## start Document extract

All heat treated steels have a certain percentage of retained austenite after heat treatment has been completed. The goal of heat treatment is to convert as much austenite into martensite. Ultimately, martensite is the most desirable crystal form as it is the toughest and strongest form. However, heat treatment does not remove all of the retained austenite from the steel.
Cryogenic treatment of heat treated steels will help improve the overall martensite crystal content in the steel that is treated. By lowering temperatures down to -120°F or below, it is possible to remove the retained austenite from the heat treatment process, while achieving a 100% martensite crystal structure.
As many of you know, steel is made up of carbon and iron. Carbon is the element that enhances wear resistance in steels. The higher the carbon content, the more wear resistant that steel will be. Tool steels such as A2 or D2 are rich in carbon. Cryogenic treatment enhances carbon clusters through the precipitation of eta-carbides. This helps an already wear resistant steel become even more resistant.
It is important to mention that the amount of retained austenite is directly proportional to the amount of carbon found in the chemistry of various steels. For example, a tool steel with a high carbon content will have significantly more retained austenite after heat treatment than a steel with a lower carbon content. A graph below shows the proportionality of retained austenite to carbon.

## end Document extract

_Aim of the exercise_
Write out the stretch of the cryogenic steel treatment text above from "Cryogenic treatment of" through "even more resistant.".

## start Dataset extract

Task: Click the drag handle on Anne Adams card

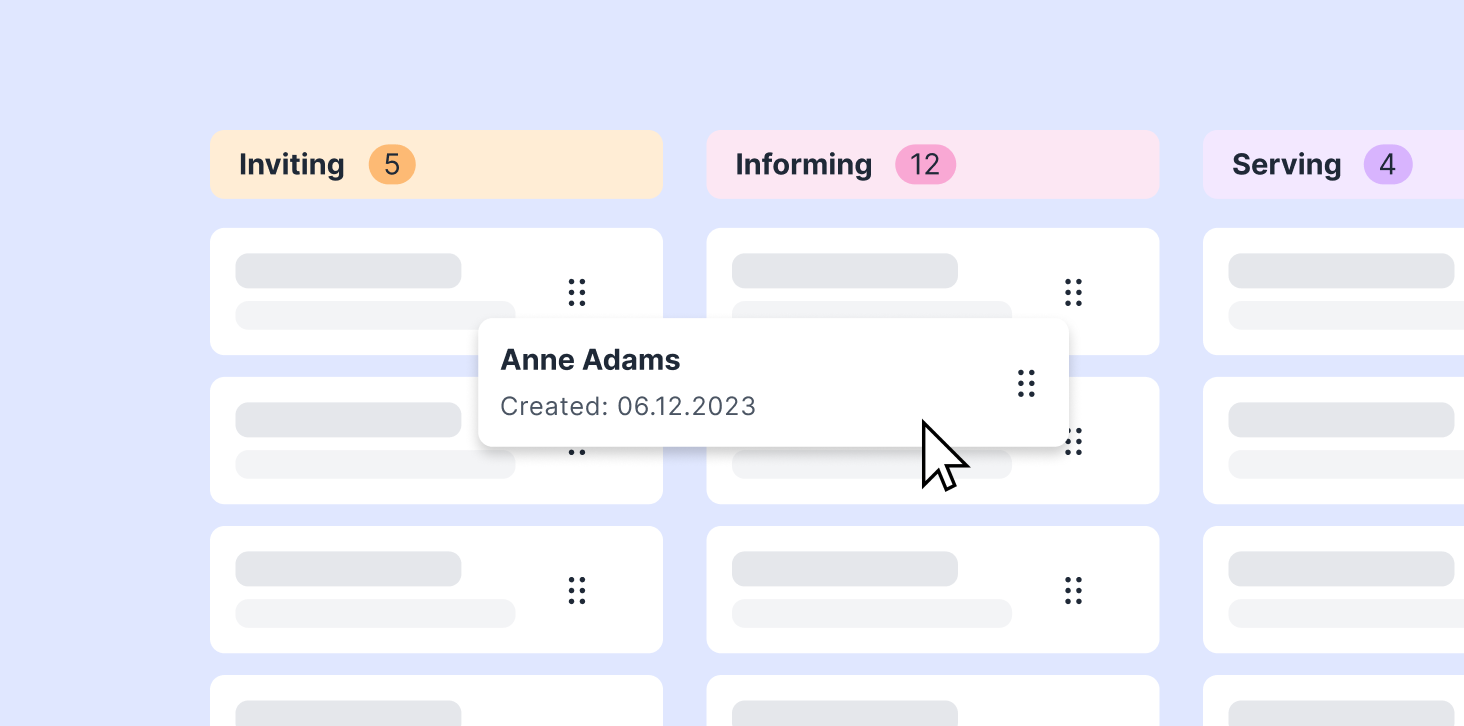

## end Dataset extract

_Response to this exercise_
Cryogenic treatment of heat treated steels will help improve the overall martensite crystal content in the steel that is treated. By lowering temperatures down to -120°F or below, it is possible to remove the retained austenite from the heat treatment process, while achieving a 100% martensite crystal structure.
As many of you know, steel is made up of carbon and iron. Carbon is the element that enhances wear resistance in steels. The higher the carbon content, the more wear resistant that steel will be. Tool steels such as A2 or D2 are rich in carbon. Cryogenic treatment enhances carbon clusters through the precipitation of eta-carbides. This helps an already wear resistant steel become even more resistant.